História de amor

“Nós namoramos seis meses, terminamos por incompatibilidade e por orgulho, nos mantivemos afastados. Há nove meses ela sofre um acidente de carro, faleceu aos 25 anos. Todas as noites eu digo que a amo, e repito todas as manhãs, na esperança de que em algum lugar ela ouça, mas sei que não é suficiente. Hoje eu sei que devia ter ido atrás dela, telefonado dizendo que ela era a luz de minha vida, mandado flores, bombons, cartões, ter pendurado uma faixa na porta da casa dela, pichado muro com o nome dela, fazer de tudo para demonstrar meu verdadeiro amor, mas eu não fiz.
Os meus “amigos” diziam, seja homem, não se humilhe para ela. Não é preciso ser “homem” para ser orgulhoso, pois isso não requer força, é preciso ser “homem” para ser humilde, isso sim é difícil.
Ela me amou, morreu me amando e sei disso. Eu a fiz chorar muitas vezes e tenho vontade de me bater quando penso nisso. Eu penso nos filhos que poderíamos ter tido, na velhice juntos, com a qual eu nunca deixei de sonhar, no filme romântico que ela queria ver e eu achava bobagem, nos momentos que eu desperdicei estando longe dela.
Eu me enganei, achei que ela sempre estaria ali, me esperando, mas, ele não esperou. Eu hoje procuro a paz de muitas formas, religião, já passei por todas, psicólogos, ioga, e esportes, de nada adianta.
Uma vez fui visitar uma cidadezinha chamada Lorena, fiquei num sítio com amigos. Numa noite, na beira da fogueira, quando se contam “causos”, eu contei minha história. Havia umas 15 pessoas, todos jovens, só um senhor bem de idade. Todos se emocionaram, menos ele, eu achei que nem estava prestando atenção. Parecia ser um homem muito simples, achei que fosse incapaz de entender o que eu estava dizendo. Eu terminei minha história dizendo que o pior de tudo era saber que não havia nada a fazer. Alguns se levantaram, e eu fiquei lá, até o fogo acabar. Todos foram embora, menos o senhor. Ele ficou lá comigo e me disse que ainda havia o que fazer: contar minha história a tantas pessoas quanto conseguisse. Ser chato, insistente, tentar fazer com que entendessem e não errassem como eu errei.

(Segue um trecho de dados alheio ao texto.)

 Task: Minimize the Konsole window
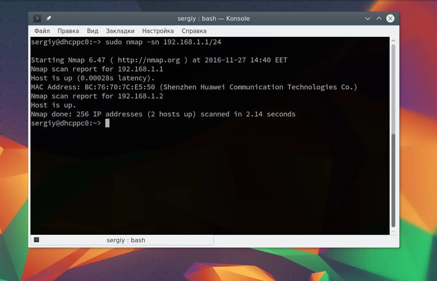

Se você ama alguém, telefone e diga, escreva uma carta, faça uma serenata, mande um cartão, mande um e-mail, com três palavras: EU AMO VOCÊ.
Pouco importa que ela ou ele esteja com outro, pouco importa que você esteja com outro, o amor só acontece uma vez, e, se você tem a opção que eu não tenho, não a deixe passar.”